Teddy: Are you awake?
Me: No, you said 8.
Teddy: Get up and eat breakfast right now. No late!
Me: FINE.

So I get up and eat breakfast, get dressed, and sit on my couch waiting for Teddy.

8:30: I SMS him.

Me: where are u? u said 8. i am ready now.
Teddy: have meeting. there in 10 min.

After I watch an entire Amazing Race episode, I text him again. No response.

10:00: I send Suharyadi an angry message.

10:15: Teddy calls.

Teddy: Hello! You must be ready! No late!

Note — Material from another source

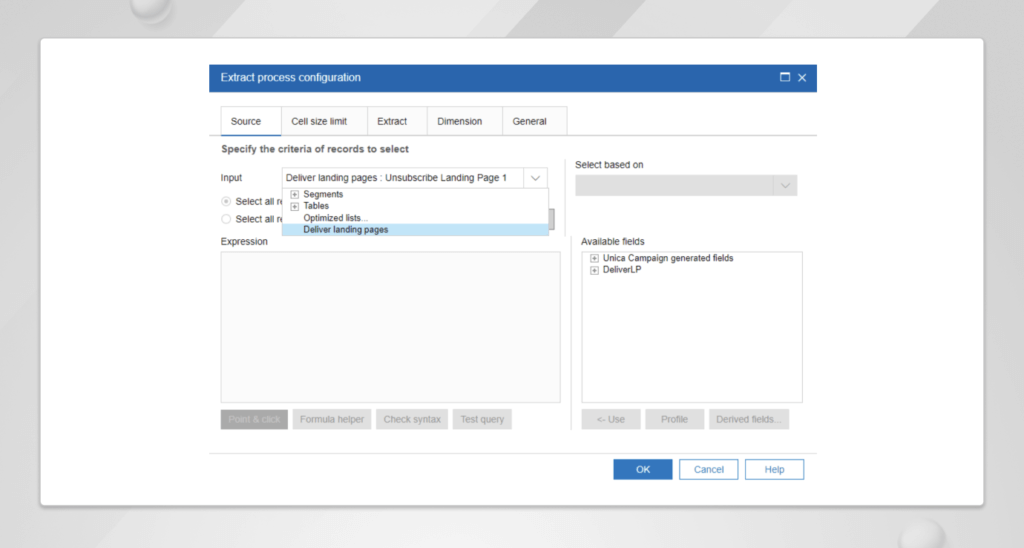Switch to the Cell size limit tab
Image resolution: width=1024 pixels, height=548 pixels.
(319, 121)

**Note** Jam karet, or rubber time, is an accepted part of Indonesian culture. But I’ve asked around and making someone wait more than an hour or two is pretty rude, even by their standards. And I wouldn’t really have been mad at all if he hadn’t called and woken me up so urgently. So I felt justified yelling at Teddy a little.

Me: I AM ready, I was ready at 8 when you said to be.
Teddy: Oh, are you mad?
(the answer to this question, in Javanese culture, is ALWAYS no.)
Me: Yes!
Teddy: Oh, I sorry. I come now.

10:30: He gets to the house. I stomp outside and get in the car. There is no one else.

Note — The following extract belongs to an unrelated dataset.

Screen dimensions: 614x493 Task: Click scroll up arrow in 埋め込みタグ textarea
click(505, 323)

Me: Um, are we getting the other teachers?
Teddy: No, all sick. Just us!

Greeeeat. Teddy then proceeded to put on the Avril Lavigne cassette and “sing” along to it. And by sing I mean he keened like a hurt puppy in a way that wasn’t relevant to the tune or the words of the song. In between whines he screamed into his cell phone, sent text messages while going 80 miles an hour, and shifted gears in such a way that his hand was always on my arm. No matter how many times I shifted away from him and looked out the window, the arm always made its way back.

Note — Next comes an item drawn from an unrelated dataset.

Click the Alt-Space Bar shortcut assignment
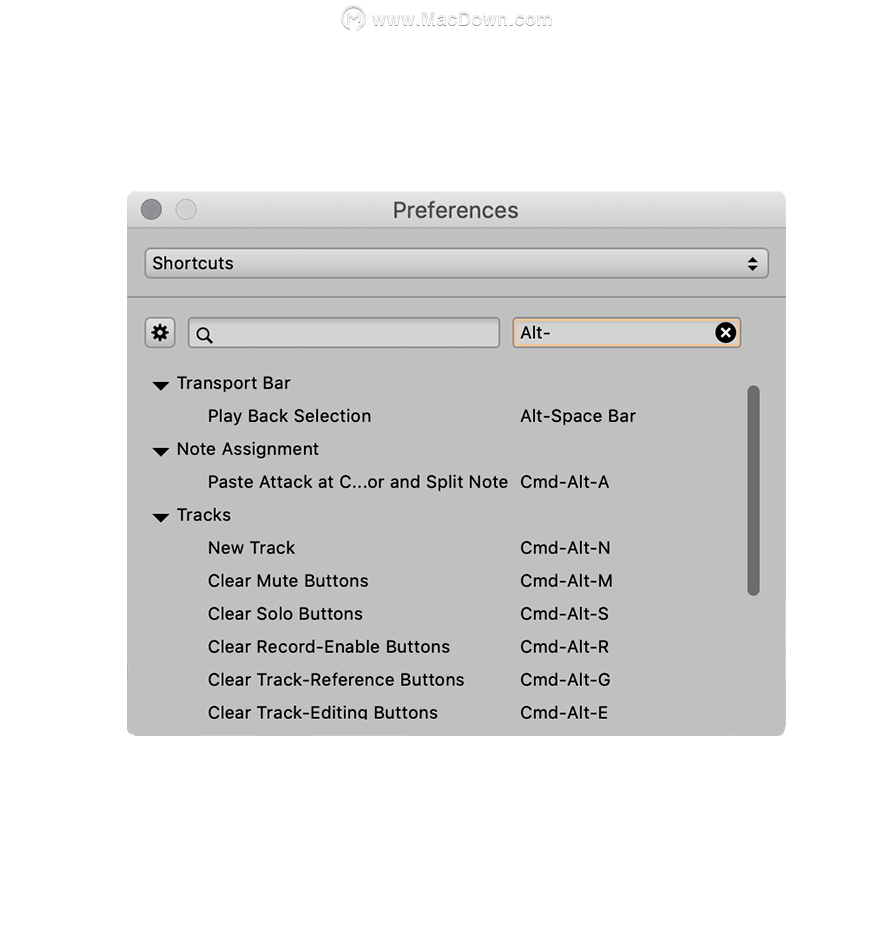Viewport: 893px width, 945px height. (578, 416)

Bangil was great—I was sweaty and grumpy as all hell when I got there, but the kids spoke fantastic English and had lots of questions. We only stayed an hour then hopped back in the car since I had “a conference at Layne’s school” I had to go to at 3 (I always have to have an fake event after something with Pak Teddy, otherwise he invariably drives me to his house and tries to make me sleep there). Even though it was monsooning all the way home and the roads were flooding, Teddy continued to text message and look at everything except the road. When I got home I promptly checked myself into a hotel and got a massage.

Teddy, you make me crazier than ants in my favorite cereal. And that’s saying a lot.


Labels:

3 Comments:

At 7:43 PM, Anonymous Anonymous said...

Tell Teddy he is lucky you got placed in Malang because if the ETA in Depok was spoken to like at work or elsewhere his freakin knees would have been in bamboo and palm leaf slings back in Fall.

I hearby grant you full permission never to acknowledge his existence in this world again.

 
At 7:47 AM, Anonymous Anonymous said...

i can't beleve that a vice principal of the scholl that's 'known' as the best state school in malang would do such things.
i'm so sorry that it happened to u
hope that u feel better w/ the fact that u can get rid of him

 
At 12:08 AM, Anonymous Anonymous said...

Iam an Indonesian Kiwi.
Few years back I met a Teddi from my home town. Just the fact that he is from my home town and speaks sundanese get me pretty close to him.
Then I found out what a dickhead he is. at one stage he ask me to come to his work meeting. when he told me the meeting was about him sexualy harassing his workmate, I told him that he need a lawyer and Iam not.
There's millions of good natured Indonesian that make me proud to be one of them . These two Teddis make me ashamed that I was born Indonesian.
My consolation? the Teddi that I know doesn't claim himself to be holly.